-- TO DO --
Go through the records below and copy out every line that contains the word "Click".
☆ ☆ ☆
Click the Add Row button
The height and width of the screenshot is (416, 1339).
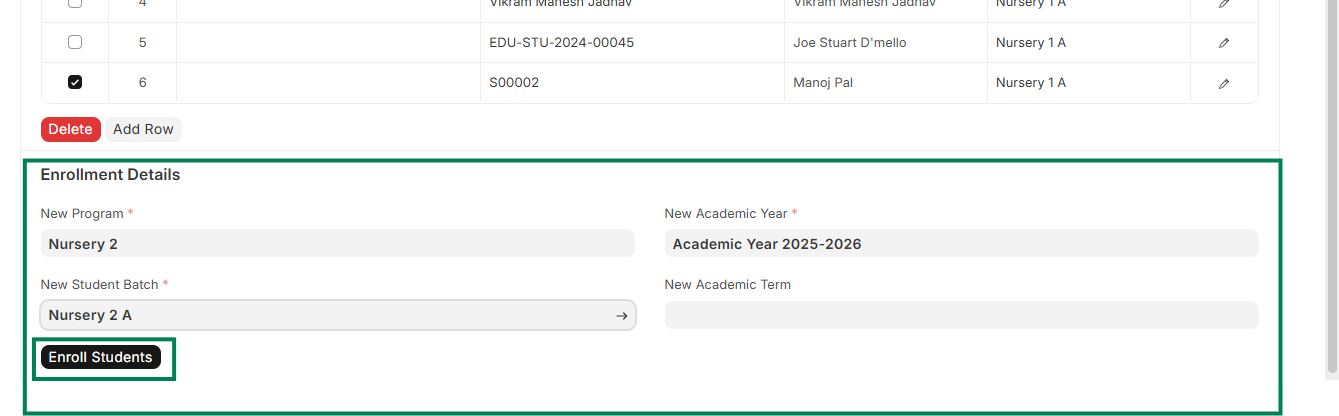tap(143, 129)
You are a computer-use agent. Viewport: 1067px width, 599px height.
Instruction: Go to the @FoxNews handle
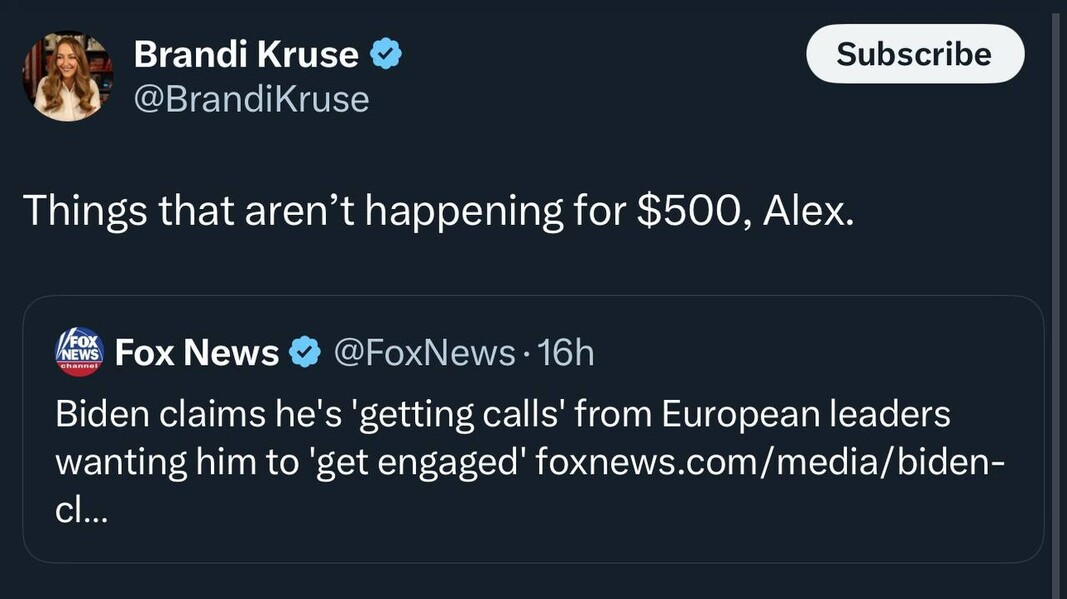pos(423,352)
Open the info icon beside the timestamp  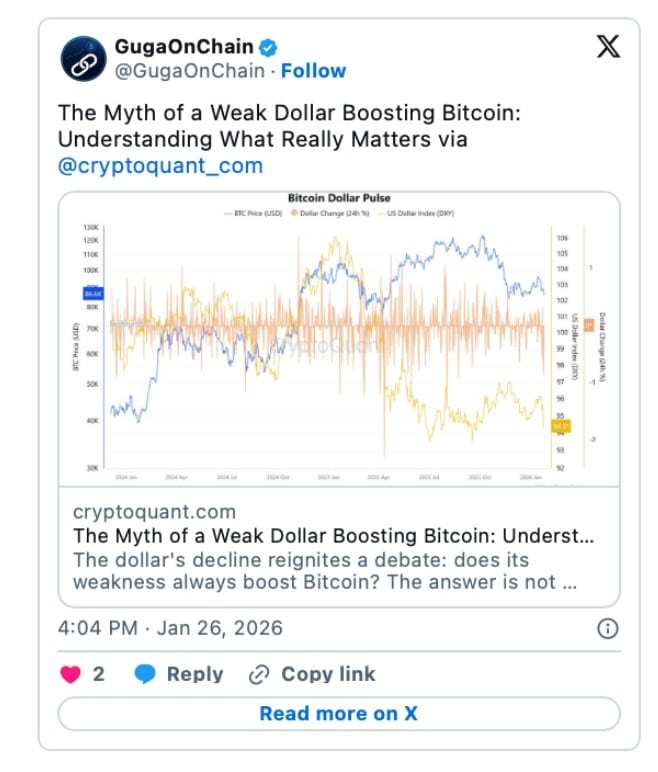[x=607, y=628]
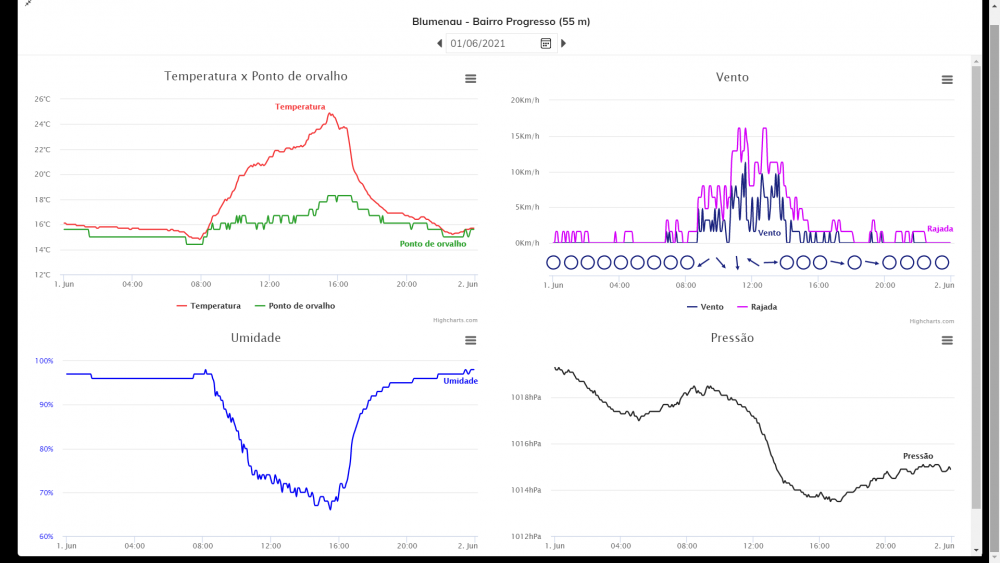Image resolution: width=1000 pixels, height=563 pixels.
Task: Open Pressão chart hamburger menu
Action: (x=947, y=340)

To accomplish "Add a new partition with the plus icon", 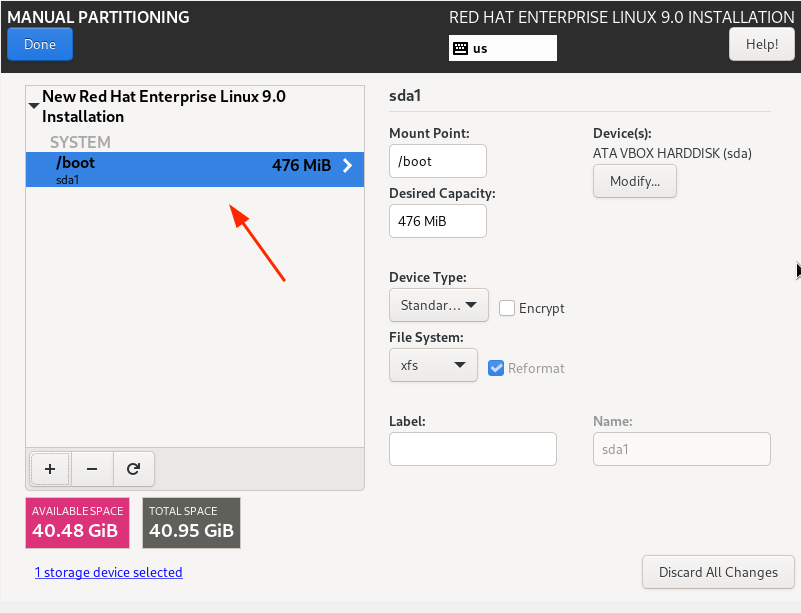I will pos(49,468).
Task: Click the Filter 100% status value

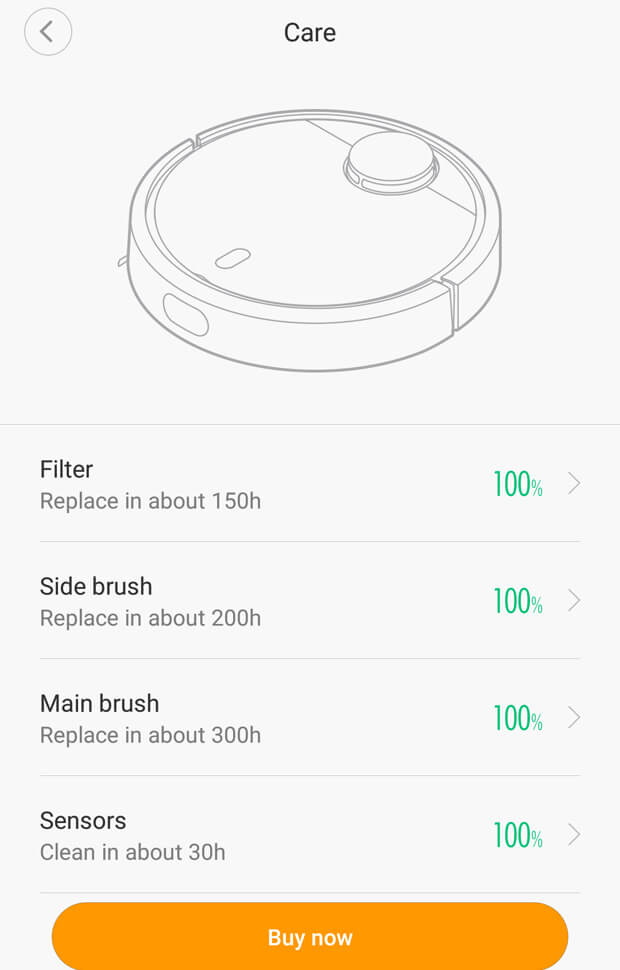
☆ ☆ ☆
-- ANSWER SPACE --
Click the Add Row button
Task: Click the Filter 100% status value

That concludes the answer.